The violence in our society is a symptom of that hypnosis. A real citizen, a person who takes responsibility for the community, is not someone who returns poison with poison, rudeness with rudeness, violence with violence--for to do so would be playing but a bit part in a minor play. When someone can return rudeness with concern, poison with understanding, violence with peace, they are not being ruled by others. They are free. The world is theirs, and it begins to turn their way, toward their higher values, because they are not giving rudeness what it needs to survive, nor violence what it needs to grow. They are spreading their consciousness over the large view, and taking responsibility for the happy workings of their community.
In our land, the rise of violence is held as a mystery. It is no mystery to me. It is what happens when people, young and old, no longer feel responsible for their communities. There is a great, and now global, corporate-political complex at work to strip people of their ability to feel responsible for their communities, of their ability to feel connected with its needs and valuable to its operation.
In my long walk, I am trying to get some new laws passed that will make it easier, I hope, for people to be responsible for their own communities and their own government. I worry that the influence of very rich companies and very rich people make it difficult for regular people to feel that they are in charge of their own affairs. We need to get the big, $100,000 special interest contributions out of our elections. Those contributions shout down you and me, and there is no true free speech nor true political equality so long as this condition persists.
I would not be on this warpath if I did not believe that America is my responsibility; I am responsible for its happy workings, as are you.

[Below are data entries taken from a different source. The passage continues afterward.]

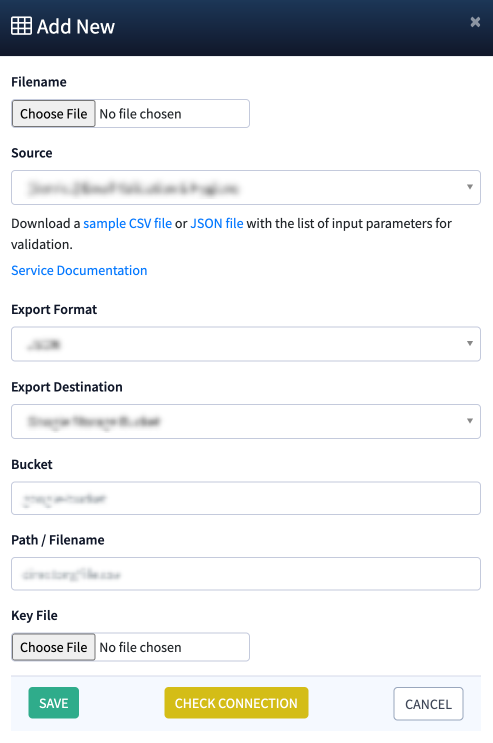Focus the Path / Filename input field
Image resolution: width=493 pixels, height=743 pixels.
(246, 574)
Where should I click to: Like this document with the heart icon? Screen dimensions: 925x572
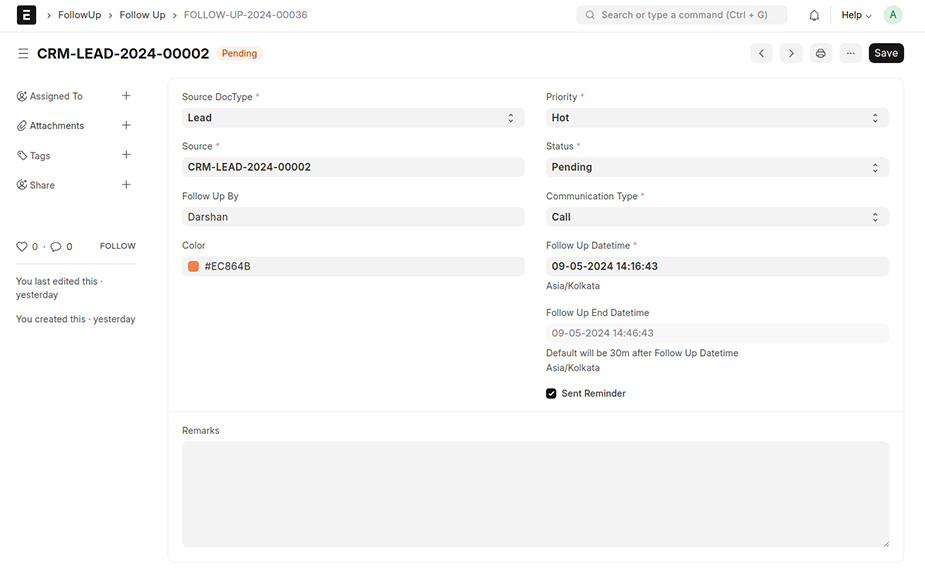click(x=22, y=246)
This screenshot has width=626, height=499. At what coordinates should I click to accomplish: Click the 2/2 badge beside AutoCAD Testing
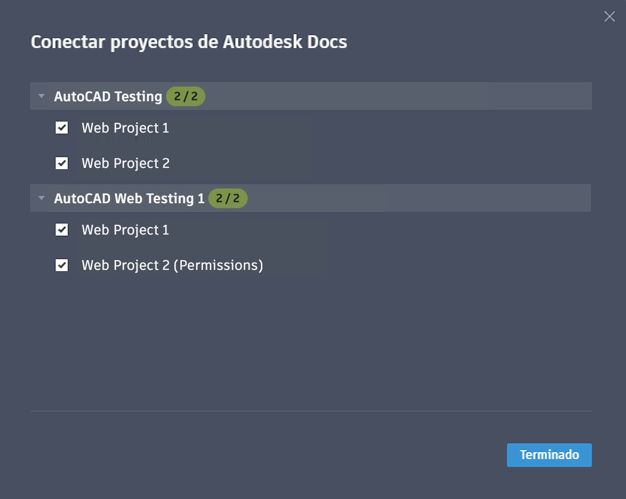coord(186,97)
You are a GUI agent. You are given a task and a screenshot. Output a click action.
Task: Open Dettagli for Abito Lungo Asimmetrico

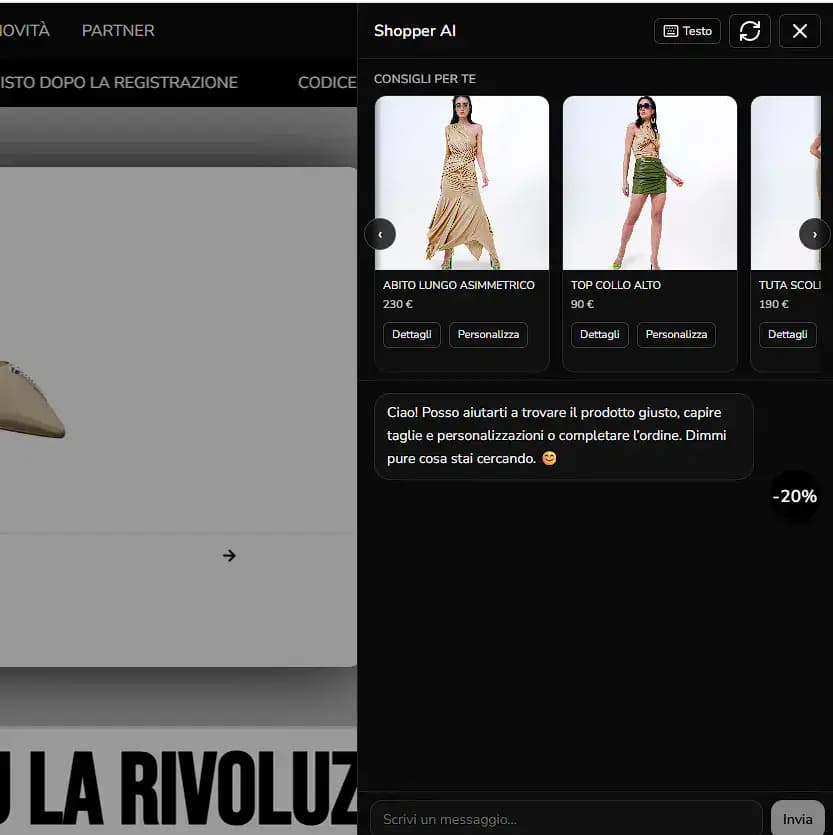tap(411, 334)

Even in the very act of trying to help, I find my happiness and I find a creative community of people. In this way, we have already won. We always win if we will only wake ourselves from the hypnosis that the superpowerful would impose on us, and take responsibility as the happy leaders of our communities, our land, our earth.
In this generation, the fate of our natural environment, and of our democratic environment will be decided. Only great leadership, and great love, can get us through the times ahead. We must all take our part in this great drama. It is more than politics; it is a struggle of the soul, and it is exquisitely personal to each of us.
I have talked long enough for someone who is supposed to be out walking. But let me say that I take my town with me. Our Town always travels with us, not even two steps down the path. The longitude and latitude of it cross upon our hearts. We bring the good community into being with our love and our relentless consciousness. We mustn't fail to appreciate the magical moment of life, and to fully participate in it joyfully and constructively, never giving an inch to injustice, unfairness or inequality, nor ever forgetting the long line of people we have known and loved in the great circle that extends well into the next life.
Thank you for listening to me today, and thank you for your warm hospitality along a snowy road.